• [ASSIGNMENT] Write out exactly, and only, the lines from the one containing "Switch to the" through the last line of the listing below.

• [AVAILABLE RECORDS]
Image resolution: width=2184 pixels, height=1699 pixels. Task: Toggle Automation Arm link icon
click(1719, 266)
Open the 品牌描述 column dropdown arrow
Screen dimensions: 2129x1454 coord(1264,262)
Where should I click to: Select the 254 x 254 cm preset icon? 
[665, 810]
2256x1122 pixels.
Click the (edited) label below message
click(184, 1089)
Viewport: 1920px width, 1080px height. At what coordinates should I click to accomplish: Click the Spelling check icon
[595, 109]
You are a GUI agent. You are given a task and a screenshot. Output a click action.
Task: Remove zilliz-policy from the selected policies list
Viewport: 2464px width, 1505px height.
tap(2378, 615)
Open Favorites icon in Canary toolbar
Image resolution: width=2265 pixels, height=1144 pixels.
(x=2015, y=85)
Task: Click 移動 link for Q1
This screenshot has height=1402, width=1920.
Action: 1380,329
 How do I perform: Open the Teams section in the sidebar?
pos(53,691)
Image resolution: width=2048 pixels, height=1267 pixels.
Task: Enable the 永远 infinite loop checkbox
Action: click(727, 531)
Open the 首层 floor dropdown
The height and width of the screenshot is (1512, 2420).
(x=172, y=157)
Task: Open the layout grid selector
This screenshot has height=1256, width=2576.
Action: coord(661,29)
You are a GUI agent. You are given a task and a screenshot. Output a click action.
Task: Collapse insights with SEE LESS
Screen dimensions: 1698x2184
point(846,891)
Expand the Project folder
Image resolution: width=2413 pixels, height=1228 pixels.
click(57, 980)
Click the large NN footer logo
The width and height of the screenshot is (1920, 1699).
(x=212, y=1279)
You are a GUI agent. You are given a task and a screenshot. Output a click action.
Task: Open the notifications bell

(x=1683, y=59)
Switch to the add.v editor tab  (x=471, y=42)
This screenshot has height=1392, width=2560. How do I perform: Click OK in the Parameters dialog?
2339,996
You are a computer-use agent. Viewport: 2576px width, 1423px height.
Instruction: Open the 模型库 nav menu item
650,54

• [ANSWER]
Switch to the add.v editor tab  (x=471, y=42)
This screenshot has height=1392, width=2560. How do I perform: Click OK in the Parameters dialog?
2339,996
You are a computer-use agent. Viewport: 2576px width, 1423px height.
Instruction: Open the 模型库 nav menu item
650,54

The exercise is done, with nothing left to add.